> 
> Tuc at T-B-O-H.NET wrote:
> >> Tuc at T-B-O-H wrote:
> >>>> That's as much detail as I'm going to go into here. But the result is 
> >>>> that I have 720,000 IP addresses of virus infected computers and I'm 
> >>>> fiultering about 1600 domains and I'm not getting any more than the 
> >>>> normal few false positive complaints. And those are due to other 
> >>>> unrelated mistakes that I'm still working on.
> >>>>
> >>>>     
> >>>   I've had it running for 26 hours so far. Its shown up on 79 
> >>> out of 1519 messages processed. Of those, SA decided 482 of them were
> >>> spam. Eight were on the whitelist (Which didn't matter, the scores from
> >>> SA were 0 or negative ANYWAY). 68 were "BL", but the numbers were so
> >>> high from SA anyway, they were well over the limit. The rest were "BR"
> >>> and again the numbers were so high SA caught them on its own.
> >>>
> >>>                   <SHRUG>
> >>>
> >>>                   Tuc/TBOH
> >>>
> >>>   
> >> So - no false positives?
> >>
> >     No false anything really. SA had scored the others so low BEFORE
> > adding in your score that the "WH" didn't mean anything to the score.

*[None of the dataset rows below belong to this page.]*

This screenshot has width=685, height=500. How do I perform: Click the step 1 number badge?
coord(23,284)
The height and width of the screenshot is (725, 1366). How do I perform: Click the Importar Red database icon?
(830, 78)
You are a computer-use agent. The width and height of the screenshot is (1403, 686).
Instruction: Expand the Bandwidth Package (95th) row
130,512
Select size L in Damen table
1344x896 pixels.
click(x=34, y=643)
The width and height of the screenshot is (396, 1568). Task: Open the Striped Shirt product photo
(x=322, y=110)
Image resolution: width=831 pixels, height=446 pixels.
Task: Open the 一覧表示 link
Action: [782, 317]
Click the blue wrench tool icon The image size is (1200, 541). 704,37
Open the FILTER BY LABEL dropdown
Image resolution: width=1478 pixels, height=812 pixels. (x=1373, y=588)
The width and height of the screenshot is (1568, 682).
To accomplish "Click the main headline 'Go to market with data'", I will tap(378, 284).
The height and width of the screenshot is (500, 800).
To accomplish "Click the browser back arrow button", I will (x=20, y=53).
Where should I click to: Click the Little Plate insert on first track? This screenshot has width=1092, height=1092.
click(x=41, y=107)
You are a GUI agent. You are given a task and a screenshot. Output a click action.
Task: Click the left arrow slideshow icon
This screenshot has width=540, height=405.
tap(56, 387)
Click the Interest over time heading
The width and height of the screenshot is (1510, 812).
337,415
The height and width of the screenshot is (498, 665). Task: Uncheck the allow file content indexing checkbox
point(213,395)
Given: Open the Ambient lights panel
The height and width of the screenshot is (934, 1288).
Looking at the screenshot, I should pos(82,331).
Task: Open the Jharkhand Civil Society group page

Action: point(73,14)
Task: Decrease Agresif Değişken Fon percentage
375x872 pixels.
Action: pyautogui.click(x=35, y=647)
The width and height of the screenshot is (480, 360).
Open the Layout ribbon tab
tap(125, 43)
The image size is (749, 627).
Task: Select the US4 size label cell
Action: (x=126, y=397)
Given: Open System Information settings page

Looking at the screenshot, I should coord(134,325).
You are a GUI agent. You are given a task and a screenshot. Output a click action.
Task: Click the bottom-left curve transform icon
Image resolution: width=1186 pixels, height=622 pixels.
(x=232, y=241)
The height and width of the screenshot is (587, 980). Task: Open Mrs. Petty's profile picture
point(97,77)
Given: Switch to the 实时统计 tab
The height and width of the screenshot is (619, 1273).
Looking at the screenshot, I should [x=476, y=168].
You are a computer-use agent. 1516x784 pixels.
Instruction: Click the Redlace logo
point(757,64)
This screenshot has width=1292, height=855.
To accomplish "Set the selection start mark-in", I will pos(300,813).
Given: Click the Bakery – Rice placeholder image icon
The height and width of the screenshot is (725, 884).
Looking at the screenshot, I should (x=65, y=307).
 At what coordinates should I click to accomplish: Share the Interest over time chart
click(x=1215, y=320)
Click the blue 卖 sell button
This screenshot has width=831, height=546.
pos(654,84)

> > Likewise, SA scored the "BL"/"BR" ones so high BEFORE adding in your 
> > score that your score didn't mean anything.
> > 
> >     So, to me, its basically just "tagging along" with the big
> > boys and every once and a while giving its .02 where the big boys
> > already came to a decision. 
> > 
> >     What I was hoping it would be was that "extra little bit" ,
> > that "hanging chad" shall we say, that pushed it over the line one 
> > way or the other on a much greater percentage of processed messages. 
> > This was on my personal mail server ONLY, my "production" one processes
> > around 57250 emails a day, of which 52000 are thrown out before
> > they are even checked (KNOWN spam just by the receiving email address),
> > 3500 are identified by SA as spam (Some false positives),  250 are
> > passed as clean (Of which I'd say 25% are still spam), and the rest
> > aren't even run through SA before reaching the user due to the users
> > not being happy with the results of SA scans.
> 
> But, if you were to use the WH and BL/BR lists as pre-filters to reduce 
> spam assassin's load, what difference would it make to your mail server 
> load?
> 
> And, in that cases, how many errors would you get?
> 
> I think that might be Marc's actual goal here.  Not to "tip the balance 
> on questionable email", but to keep you from having to scan stuff that 
> is definitely ham and definitely spam.
> 
Hi,

        Unfortunately, I don't know how to tell this given that Mark 
provided SA rules for processing. If this was something I could implement 
at the sendmail level, before it got to SA (pre-filter), then it may
make a difference to AT MOST what seems to be about 5% of my email. 
But since SA has to run ANYWAY, then if anything it slows
the server down since it needs to make an additional DNS call.